Racism is a complex idea and can mean different things to different people. The definition that has worked best for me is: "A belief in an innate inequality among races, and conduct in accordance with that belief." Civil rights laws can control conduct but they cannot legislate belief. Changing beliefs comes only with education, and that takes time.
"My Kid's Mom" said her daughter wondered why it "... is OK to be racist if you're black." Well, it's NOT OK. Discrimination by blacks toward whites is no more acceptable than the reverse, but it might be helpful if more people understood why it exists.
I know of no dark-skinned people who believe they are innately superior to light-skinned people, at least not those living in Western societies. But for five centuries, Europeans (and later Americans), driven by religious beliefs and supported by economic and military superiority, systematically oppressed –- including enslavement and extermination –- the aboriginal populations of undeveloped cultures. Today, dark-skinned people have the power to retaliate. As long as white racism exists, they will exercise that power. -– FORREST G. WOOD, BAKERSFIELD, CALIF.
DEAR FORREST: The subject of bigotry is an emotional one for me, and I thank you for putting it into a scholarly perspective. I agree with your conclusion. Viewed from a historical perspective, reverse racism is understandable. But that doesn't make it any the less unfortunate. Read on:
DEAR ABBY: As a proud African-American man, father and citizen, I wish to respond to the letter from "My Kid's Mom." There is no racism in the African-American community in the United States. What you see is the anguish of being black in a white country. What whites see as racism is, in reality, the pain of being discriminated against on a daily basis because of our color. It's a defense mechanism in order to be ready for any contingency that arises.
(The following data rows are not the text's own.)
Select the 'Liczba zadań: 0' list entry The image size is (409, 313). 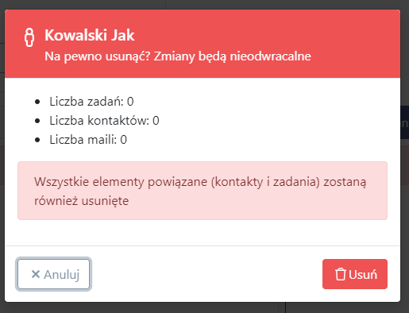[91, 102]
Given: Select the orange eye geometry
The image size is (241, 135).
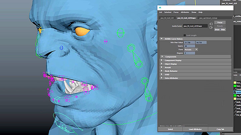Looking at the screenshot, I should 81,31.
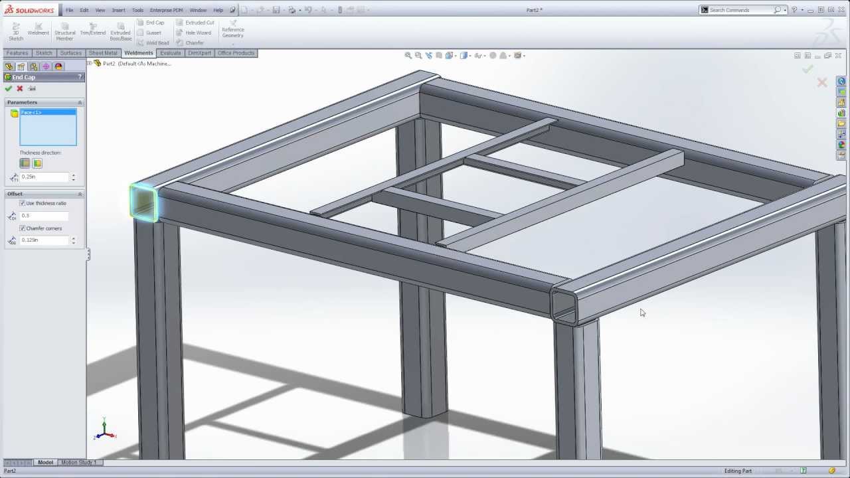Increase the end cap thickness value stepper

coord(73,175)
Oppressed people do what they have to do for survival in a hostile and unfriendly, dangerous country like we have here in America. I teach my kids to be tough and smart, for a black person is always surrounded by whites with racist attitudes. Never let your guard down. -– THOMAS ANTHONY JONES SR. IN GEORGIA
DEAR THOMAS: You have laid it on the line, and the message is clear. However, I recall a wonderful statement attributed to Dr. Martin Luther King Jr.: "We may have come here on different ships, but we're all in the same boat." Wise words, indeed!